Warren Miller autobiography details adventurous life of famed ski filmmaker

Warren MIller's new autobiography is entitled "Freedom Found - My Life Story."

STEAMBOAT SPRINGS — The official beginning of the 2017-18 ski season was just 63 days away this week when the first legitimate snowfall of the season put a little frosting on Steamboat's cake.

The trail to Crystal Peak, at the head of Strawberry Park, was coated in white, and there was more snow on Sand Mountain, reflected on the surface of Steamboat Lake.

That means it's officially acceptable to begin getting excited for the coming ski season ahead.

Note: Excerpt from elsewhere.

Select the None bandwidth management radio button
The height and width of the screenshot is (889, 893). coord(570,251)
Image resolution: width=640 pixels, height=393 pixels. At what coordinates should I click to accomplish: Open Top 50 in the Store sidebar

And "Freedom Found, My Life Story," the new autobiography by Warren Miller, the grandfather of ski films, is the perfect way to get back in touch with the powder.

During my college years, it was a Warren Miller film that inspired me to sign up with the university outing club for a 1972 ski trip to Aspen Highlands that changed the trajectory of my life.

I spent $220 for a flight to Denver from Madison, Wisconsin, a stormy bus ride over Loveland Pass, six nights in the Heatherbed Lodge across the road from the parking lot at Aspen Highlands, and five days of lift tickets. It took me another three years to move to Steamboat to ski bum for a season, and I owe Miller a debt of gratitude.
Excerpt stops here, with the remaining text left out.